私にとって今最大の関心事は、戸籍・住民票問題です。昨年、調査業者が行政書士を通して戸籍・
住民票を入手していた事に端を発し、今国会で戸籍・住民票を原則非公開にとの改正案が上程される見込みになっております。この事は、
個人情報、プライバシー、人権の流れからすると、「自然で尤もな改正案」と一般には思わるかも知れませんが、実は大変な問題なのです。

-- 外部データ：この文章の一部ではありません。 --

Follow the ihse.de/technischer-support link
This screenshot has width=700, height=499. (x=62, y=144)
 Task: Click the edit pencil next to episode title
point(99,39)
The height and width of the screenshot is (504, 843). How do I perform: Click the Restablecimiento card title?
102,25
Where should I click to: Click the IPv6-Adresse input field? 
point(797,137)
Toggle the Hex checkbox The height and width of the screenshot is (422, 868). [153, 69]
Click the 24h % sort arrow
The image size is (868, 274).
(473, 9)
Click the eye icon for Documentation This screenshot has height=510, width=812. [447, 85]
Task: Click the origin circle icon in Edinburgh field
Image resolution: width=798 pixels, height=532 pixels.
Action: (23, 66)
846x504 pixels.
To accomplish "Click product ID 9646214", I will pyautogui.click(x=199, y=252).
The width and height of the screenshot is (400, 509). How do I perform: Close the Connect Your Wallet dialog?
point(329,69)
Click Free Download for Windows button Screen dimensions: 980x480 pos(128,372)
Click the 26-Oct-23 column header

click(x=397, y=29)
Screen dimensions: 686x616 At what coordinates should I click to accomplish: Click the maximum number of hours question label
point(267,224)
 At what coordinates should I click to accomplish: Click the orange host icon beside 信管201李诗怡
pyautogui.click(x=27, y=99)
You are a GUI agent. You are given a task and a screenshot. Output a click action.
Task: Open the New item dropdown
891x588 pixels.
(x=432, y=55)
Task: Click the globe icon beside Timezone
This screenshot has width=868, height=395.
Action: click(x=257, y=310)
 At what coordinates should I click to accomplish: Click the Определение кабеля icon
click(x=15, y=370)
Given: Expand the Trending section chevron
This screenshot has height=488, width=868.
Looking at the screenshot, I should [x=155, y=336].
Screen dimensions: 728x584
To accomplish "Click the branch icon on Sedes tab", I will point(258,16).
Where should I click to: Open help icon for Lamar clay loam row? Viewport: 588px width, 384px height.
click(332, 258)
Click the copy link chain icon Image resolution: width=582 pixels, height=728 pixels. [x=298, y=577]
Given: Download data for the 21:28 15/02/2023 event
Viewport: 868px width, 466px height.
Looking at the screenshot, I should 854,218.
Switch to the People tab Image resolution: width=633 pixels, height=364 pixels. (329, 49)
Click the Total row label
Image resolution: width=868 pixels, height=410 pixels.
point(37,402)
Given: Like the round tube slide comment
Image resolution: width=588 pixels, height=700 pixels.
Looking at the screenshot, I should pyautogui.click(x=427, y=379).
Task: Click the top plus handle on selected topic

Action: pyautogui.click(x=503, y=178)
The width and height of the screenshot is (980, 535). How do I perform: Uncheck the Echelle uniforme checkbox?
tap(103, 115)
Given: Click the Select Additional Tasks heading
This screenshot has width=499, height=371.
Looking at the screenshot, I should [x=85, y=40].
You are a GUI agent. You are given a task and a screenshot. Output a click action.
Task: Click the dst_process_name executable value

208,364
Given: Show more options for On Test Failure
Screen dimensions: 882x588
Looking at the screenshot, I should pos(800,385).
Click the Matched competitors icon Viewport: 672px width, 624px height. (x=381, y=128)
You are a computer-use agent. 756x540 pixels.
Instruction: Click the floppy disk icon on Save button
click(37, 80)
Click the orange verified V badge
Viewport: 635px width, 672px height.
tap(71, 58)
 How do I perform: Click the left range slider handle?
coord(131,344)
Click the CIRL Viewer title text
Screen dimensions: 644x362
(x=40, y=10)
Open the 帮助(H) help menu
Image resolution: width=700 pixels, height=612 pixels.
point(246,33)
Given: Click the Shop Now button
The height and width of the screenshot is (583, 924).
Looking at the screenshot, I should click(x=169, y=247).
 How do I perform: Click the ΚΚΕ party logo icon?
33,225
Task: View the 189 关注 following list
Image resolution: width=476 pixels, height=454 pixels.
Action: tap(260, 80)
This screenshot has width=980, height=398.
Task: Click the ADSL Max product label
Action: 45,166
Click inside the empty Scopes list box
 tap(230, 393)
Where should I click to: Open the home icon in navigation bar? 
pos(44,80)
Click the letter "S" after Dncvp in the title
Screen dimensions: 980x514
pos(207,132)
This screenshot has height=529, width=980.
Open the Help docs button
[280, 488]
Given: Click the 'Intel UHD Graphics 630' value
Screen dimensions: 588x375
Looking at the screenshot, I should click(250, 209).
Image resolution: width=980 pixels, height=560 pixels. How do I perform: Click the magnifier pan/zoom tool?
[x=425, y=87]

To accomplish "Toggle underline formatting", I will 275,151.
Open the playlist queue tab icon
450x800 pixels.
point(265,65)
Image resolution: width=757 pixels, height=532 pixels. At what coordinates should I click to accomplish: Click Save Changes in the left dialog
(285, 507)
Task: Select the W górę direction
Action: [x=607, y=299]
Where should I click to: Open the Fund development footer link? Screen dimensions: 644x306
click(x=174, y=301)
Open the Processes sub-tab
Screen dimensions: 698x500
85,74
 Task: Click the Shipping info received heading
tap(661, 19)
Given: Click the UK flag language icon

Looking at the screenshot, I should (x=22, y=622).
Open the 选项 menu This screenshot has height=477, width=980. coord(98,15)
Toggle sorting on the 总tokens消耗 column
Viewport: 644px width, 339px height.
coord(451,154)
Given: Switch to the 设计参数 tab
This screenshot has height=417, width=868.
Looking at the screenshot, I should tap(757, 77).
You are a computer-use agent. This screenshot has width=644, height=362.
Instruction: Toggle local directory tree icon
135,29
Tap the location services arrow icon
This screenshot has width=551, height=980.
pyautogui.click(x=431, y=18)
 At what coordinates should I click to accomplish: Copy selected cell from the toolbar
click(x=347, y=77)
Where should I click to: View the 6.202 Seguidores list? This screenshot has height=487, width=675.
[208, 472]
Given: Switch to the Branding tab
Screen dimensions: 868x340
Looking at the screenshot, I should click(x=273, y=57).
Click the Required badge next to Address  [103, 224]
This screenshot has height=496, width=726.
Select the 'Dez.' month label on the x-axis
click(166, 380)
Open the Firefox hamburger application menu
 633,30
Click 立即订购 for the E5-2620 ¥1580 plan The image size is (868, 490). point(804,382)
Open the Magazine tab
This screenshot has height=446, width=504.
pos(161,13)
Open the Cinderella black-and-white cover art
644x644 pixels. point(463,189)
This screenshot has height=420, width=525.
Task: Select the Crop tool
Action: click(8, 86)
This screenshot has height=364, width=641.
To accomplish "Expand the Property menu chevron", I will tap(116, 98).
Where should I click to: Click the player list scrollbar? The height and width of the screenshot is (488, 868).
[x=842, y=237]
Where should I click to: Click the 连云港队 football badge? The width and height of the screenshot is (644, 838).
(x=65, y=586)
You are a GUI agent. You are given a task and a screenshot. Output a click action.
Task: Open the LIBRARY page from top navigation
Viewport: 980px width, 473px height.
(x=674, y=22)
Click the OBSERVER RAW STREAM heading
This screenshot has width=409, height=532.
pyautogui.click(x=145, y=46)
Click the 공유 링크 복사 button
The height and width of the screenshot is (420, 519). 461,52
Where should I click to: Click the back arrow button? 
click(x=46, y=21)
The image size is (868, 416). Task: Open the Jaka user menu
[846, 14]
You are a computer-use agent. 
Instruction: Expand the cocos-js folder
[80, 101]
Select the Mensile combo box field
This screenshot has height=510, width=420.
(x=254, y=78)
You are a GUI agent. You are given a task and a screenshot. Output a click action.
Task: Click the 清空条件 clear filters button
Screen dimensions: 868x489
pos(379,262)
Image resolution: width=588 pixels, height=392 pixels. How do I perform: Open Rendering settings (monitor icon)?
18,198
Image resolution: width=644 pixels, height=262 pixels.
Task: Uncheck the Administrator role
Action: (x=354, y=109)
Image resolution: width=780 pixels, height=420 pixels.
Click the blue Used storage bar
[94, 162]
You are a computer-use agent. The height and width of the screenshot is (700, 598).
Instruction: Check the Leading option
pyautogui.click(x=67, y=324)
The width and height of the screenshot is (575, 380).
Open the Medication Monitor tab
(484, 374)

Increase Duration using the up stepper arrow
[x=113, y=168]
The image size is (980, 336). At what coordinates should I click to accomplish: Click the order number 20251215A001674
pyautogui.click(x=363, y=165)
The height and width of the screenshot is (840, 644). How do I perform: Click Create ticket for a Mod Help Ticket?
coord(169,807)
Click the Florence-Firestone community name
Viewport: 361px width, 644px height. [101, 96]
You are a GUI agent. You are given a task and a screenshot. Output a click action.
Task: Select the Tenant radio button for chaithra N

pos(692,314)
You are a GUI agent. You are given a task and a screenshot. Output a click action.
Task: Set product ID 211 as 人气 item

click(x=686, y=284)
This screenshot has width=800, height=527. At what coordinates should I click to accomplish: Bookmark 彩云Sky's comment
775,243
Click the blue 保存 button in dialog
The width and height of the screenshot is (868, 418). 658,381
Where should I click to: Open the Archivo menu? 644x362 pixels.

一般には、自分の戸籍や住民票が他人に見られる、となると何となく嫌な感じがする。そこで
「本人の承諾なしには取れなくする」というのは結構な事だと。又、マスコミ嫌いの政治家も、結構な法改正ではないかと思うのではないか・・。
ところが、一歩踏み込んで考えると、人の身分を公証する資料は戸籍・住民票以外にはない。その戸籍・住民票を「公開原則」から「非公開原則」
に改められたら、嘘のつき放題である。


何故ならば、氏名、生年月日、住所、親子関係、結婚の有無などは戸籍・住民票でしか確認ができない。
これを非公開にすると云う事は、真に相手が誰であるのか確認する手段が奪われるという事です。従って、
身分に関する事項で幾ら嘘を言ってもOK。名前も歳も住所も嘘のつき放題。ましてや、結婚歴や親子関係などは・・、
過去何回離婚していようが子供が何人いようが、初婚、独身で通る。入籍して始めて判ったのでは後の祭りでしかない。
単身赴任者が独身を装って彼女を口説くなどは今では日常茶飯事である。ところが、今はそれでも疑いを持てば、法的には現戸籍は、
「何人でも理由を明らかにして請求する事ができる」となっており、確認手段はあるが、法改正が行われればその手段さえ奪われてしまう。


戸籍・住民票の改正案は、プライバシー保護を理由に、大きな人権が侵される結果を招く怖れが十二分にある。